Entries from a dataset
____
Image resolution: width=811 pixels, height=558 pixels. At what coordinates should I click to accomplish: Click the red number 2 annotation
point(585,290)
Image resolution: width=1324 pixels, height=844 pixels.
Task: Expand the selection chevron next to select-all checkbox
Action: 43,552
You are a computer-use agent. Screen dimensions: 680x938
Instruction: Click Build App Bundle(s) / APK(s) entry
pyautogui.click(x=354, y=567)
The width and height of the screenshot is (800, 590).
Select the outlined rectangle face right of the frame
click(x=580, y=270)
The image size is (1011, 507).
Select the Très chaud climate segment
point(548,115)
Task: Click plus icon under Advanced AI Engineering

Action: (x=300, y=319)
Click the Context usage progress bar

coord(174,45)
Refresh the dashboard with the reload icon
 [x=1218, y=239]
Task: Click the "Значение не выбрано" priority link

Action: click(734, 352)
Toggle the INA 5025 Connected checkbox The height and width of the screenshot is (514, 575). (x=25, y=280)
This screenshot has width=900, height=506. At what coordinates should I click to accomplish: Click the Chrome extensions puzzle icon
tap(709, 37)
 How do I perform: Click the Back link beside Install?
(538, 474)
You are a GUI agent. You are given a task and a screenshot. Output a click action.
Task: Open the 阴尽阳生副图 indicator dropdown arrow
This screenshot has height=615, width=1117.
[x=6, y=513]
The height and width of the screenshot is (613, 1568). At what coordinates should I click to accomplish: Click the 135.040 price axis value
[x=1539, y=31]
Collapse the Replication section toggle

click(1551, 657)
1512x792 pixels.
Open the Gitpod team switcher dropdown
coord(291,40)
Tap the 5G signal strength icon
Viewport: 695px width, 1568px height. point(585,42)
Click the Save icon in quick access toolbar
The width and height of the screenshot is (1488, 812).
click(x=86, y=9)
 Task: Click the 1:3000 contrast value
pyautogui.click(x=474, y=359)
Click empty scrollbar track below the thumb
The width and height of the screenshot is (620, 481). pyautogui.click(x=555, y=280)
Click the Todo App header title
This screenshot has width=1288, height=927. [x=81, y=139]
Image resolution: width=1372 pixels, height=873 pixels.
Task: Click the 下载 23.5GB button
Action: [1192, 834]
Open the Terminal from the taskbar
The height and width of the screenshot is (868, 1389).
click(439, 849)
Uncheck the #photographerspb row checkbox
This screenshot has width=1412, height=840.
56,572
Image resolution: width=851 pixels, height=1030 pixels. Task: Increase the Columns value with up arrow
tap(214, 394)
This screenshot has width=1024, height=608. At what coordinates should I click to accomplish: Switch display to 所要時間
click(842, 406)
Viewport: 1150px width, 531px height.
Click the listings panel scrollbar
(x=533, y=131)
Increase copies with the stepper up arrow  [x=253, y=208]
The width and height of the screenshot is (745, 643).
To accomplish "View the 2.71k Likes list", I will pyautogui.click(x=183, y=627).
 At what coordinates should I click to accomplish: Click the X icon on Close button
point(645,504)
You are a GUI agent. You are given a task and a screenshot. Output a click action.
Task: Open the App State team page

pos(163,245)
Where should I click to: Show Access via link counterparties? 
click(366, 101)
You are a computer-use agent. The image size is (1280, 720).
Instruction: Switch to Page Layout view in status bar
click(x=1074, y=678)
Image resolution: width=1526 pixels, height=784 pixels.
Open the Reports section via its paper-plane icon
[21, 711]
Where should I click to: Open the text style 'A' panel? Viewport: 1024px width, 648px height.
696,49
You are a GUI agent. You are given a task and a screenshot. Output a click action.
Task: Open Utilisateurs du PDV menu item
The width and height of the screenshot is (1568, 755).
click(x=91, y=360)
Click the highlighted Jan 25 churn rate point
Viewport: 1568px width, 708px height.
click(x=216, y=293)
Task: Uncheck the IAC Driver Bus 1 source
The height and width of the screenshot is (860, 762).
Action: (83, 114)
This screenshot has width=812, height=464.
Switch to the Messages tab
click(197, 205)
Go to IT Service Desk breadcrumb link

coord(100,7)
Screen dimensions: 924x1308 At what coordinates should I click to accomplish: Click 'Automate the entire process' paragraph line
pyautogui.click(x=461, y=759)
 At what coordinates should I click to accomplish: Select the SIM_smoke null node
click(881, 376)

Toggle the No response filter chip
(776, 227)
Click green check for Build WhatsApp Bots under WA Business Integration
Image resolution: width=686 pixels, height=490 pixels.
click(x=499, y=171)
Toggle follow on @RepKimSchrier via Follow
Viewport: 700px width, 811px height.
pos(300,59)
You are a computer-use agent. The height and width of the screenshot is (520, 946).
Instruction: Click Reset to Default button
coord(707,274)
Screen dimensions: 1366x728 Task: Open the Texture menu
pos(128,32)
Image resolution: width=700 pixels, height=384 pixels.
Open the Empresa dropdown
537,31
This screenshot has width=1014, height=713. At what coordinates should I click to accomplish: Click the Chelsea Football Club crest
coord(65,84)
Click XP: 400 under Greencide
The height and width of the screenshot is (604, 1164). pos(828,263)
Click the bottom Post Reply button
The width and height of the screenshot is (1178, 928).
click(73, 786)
____
- Task prompt -
How many lines in the entries above contain the string "pyautogui"? Reply with the number alone.

- Solution to this task -
5